Each line from the beginning of the entries below through the line that includes "Viewport: 568px width, 363px height." must be returned exactly as given.
=== Data extract ===
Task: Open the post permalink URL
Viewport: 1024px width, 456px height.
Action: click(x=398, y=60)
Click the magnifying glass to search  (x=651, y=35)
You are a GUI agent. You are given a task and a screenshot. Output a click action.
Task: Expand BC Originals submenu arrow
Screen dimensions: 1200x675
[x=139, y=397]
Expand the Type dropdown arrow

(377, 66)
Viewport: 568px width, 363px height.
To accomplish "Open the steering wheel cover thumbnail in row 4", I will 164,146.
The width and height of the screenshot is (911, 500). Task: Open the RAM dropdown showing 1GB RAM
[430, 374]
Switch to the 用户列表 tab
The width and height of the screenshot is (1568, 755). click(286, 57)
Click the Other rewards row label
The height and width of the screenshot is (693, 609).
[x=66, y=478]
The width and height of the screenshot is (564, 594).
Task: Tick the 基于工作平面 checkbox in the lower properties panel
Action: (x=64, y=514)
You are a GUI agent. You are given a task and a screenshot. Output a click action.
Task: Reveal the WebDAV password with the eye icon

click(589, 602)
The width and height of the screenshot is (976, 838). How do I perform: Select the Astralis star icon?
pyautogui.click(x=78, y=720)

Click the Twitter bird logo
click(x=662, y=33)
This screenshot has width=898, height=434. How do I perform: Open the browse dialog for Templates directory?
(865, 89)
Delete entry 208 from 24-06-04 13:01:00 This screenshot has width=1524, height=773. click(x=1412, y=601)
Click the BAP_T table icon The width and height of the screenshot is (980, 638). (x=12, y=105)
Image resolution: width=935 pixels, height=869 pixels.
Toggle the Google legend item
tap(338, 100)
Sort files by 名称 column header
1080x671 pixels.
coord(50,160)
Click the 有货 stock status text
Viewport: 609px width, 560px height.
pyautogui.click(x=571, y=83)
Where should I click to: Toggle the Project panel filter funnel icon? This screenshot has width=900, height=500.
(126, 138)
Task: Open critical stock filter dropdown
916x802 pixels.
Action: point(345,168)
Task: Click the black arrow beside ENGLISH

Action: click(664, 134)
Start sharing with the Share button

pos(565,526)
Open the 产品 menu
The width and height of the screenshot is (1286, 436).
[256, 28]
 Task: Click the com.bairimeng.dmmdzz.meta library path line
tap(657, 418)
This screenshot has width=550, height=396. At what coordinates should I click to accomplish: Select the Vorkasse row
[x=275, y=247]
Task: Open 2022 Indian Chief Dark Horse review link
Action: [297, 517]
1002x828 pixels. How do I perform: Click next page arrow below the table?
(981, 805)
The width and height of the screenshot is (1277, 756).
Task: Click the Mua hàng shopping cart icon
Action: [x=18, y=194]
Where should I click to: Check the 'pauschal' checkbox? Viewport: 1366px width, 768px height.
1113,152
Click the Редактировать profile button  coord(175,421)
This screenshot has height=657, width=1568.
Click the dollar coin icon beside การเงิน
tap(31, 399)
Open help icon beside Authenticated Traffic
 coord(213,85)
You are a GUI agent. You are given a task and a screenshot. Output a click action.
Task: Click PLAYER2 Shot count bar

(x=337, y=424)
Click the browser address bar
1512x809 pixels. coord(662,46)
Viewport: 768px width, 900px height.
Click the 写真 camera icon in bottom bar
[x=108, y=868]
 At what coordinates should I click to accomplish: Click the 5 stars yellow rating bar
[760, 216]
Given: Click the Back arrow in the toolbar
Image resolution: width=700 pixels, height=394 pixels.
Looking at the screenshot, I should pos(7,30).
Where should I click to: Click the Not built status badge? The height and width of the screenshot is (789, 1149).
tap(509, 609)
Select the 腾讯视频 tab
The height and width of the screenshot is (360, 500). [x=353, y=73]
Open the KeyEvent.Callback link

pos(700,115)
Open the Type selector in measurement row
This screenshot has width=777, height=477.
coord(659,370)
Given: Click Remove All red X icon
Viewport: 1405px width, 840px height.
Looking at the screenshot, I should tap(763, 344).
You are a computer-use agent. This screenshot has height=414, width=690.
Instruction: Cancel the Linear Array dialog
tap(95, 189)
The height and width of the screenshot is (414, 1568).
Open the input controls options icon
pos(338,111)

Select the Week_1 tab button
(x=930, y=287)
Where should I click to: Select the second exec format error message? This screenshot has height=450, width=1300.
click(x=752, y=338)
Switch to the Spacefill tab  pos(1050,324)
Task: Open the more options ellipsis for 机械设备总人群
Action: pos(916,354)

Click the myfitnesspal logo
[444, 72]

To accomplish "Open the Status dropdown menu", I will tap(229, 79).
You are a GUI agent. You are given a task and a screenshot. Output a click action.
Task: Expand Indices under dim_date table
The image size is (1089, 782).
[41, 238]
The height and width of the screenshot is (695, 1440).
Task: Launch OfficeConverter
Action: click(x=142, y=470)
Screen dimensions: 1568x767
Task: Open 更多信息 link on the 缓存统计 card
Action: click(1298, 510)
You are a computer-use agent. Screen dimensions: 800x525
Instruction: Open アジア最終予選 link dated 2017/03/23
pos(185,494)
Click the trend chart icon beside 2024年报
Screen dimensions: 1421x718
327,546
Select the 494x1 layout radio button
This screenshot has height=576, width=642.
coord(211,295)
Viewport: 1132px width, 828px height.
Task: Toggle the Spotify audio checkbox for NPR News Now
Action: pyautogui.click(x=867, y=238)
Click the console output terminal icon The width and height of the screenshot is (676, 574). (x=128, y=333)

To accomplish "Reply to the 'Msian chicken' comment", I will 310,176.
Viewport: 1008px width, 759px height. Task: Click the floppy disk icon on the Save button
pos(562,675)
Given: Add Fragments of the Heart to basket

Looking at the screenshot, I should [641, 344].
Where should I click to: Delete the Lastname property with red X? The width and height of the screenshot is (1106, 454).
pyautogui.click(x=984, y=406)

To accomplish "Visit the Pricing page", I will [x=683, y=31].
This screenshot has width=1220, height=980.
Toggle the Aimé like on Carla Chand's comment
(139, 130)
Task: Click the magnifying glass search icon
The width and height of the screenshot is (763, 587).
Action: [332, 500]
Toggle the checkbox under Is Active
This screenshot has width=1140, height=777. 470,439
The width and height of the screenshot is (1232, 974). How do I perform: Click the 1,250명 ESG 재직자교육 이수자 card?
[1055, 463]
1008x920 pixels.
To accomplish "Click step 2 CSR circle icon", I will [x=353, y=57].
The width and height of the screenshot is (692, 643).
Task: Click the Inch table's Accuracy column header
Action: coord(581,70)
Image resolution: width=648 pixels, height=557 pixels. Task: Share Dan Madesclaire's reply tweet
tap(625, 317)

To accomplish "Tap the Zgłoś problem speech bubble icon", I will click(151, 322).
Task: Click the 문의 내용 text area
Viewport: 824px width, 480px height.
===
- [Task solution]:
Task: Open the post permalink URL
Viewport: 1024px width, 456px height.
Action: click(x=398, y=60)
Click the magnifying glass to search  (x=651, y=35)
You are a GUI agent. You are given a task and a screenshot. Output a click action.
Task: Expand BC Originals submenu arrow
Screen dimensions: 1200x675
[x=139, y=397]
Expand the Type dropdown arrow

(377, 66)
Viewport: 568px width, 363px height.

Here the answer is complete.